The job is idempotent in theory, in the way that things are idempotent in theory and then are not. It reads a queue, processes the batch, writes results, marks the batch done. If it runs once, fine. If it runs twice with enough of a gap, the second run picks up records the first had not yet marked, and you get duplicates without either run ever seeing anything wrong. Each run is individually correct. There were just sometimes two of them.
The logs from the application were no help, because from its point of view nothing was wrong: it ran, it succeeded. So I went up a level to cron itself and turned on the logging that should have been on from the start. On this host that meant making sure cron's own output went somewhere I could read it, and then waiting for a bad night.
The bad night came and the syslog told the story immediately:
Jan 22 02:00:01 box-a CRON[20413]: (deploy) CMD (/opt/app/run-nightly.sh)
Jan 22 02:00:01 box-b CRON[18890]: (deploy) CMD (/opt/app/run-nightly.sh)
Two hosts. Same command, same minute, same user. The job was not running twice on one machine. It was running once on each of two machines, both of which believed they were the one that should be doing it.
The cause was a migration I had half finished months earlier. We were moving the batch workload from box-a to box-b, and as part of that the crontab had been copied across to box-b so it was ready to take over. The cutover, the bit where you remove the entry from the old box, never happened. So both boxes sat there with an identical entry, firing at 02:00 every night. Most nights one finished fast enough that the queue was empty before the other got to the interesting part, and you saw nothing. On a slow night, both got a slice of real work, and you got duplicates.
The fix was the obvious one: pick a winner, remove the cron entry from the loser, done. But the more useful fix was admitting that "this job must only ever run in one place" was an assumption living entirely in my head, enforced by nothing. So the job now takes a lock before it does anything, a simple advisory lock in the database keyed on the job name. If a second instance starts, anywhere, it fails to take the lock and exits without touching a thing. flock on a shared filesystem would do the same job for something simpler.
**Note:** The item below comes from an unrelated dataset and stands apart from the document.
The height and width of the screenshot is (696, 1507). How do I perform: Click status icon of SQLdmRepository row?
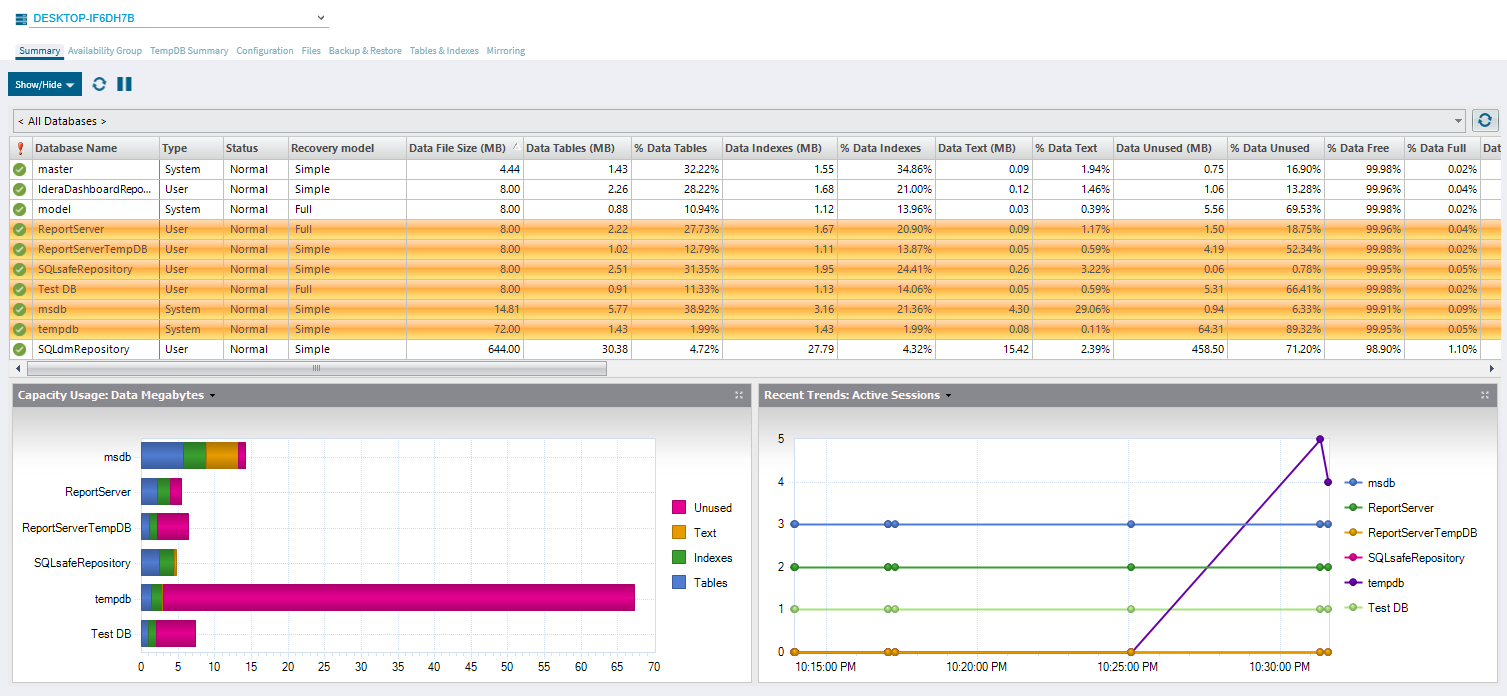[x=20, y=349]
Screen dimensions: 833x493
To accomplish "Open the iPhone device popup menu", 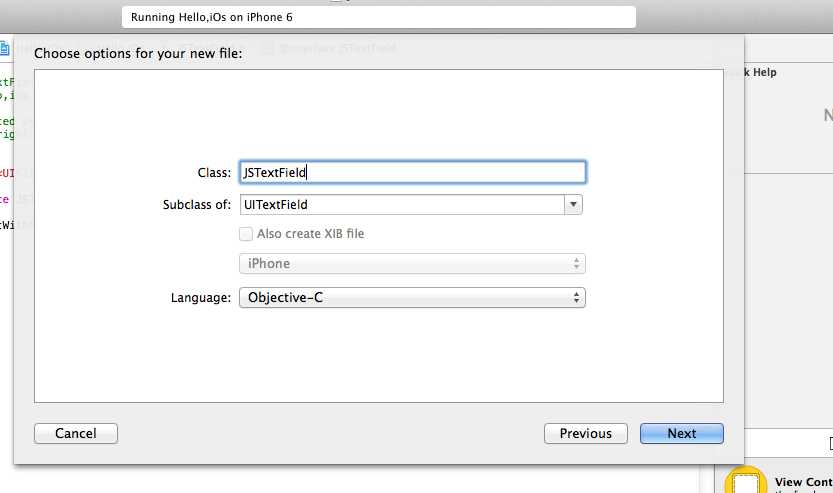I will [x=412, y=264].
The lesson I keep relearning is that the application logs tell you what the application did, not what the system did to it. When the app insists it behaved perfectly and the outcome says otherwise, the truth is usually a layer down: cron, systemd, the scheduler, the thing that decided to run your perfectly correct program one more time than you meant it to. And a mutex is cheap insurance against a migration you were certain you had finished.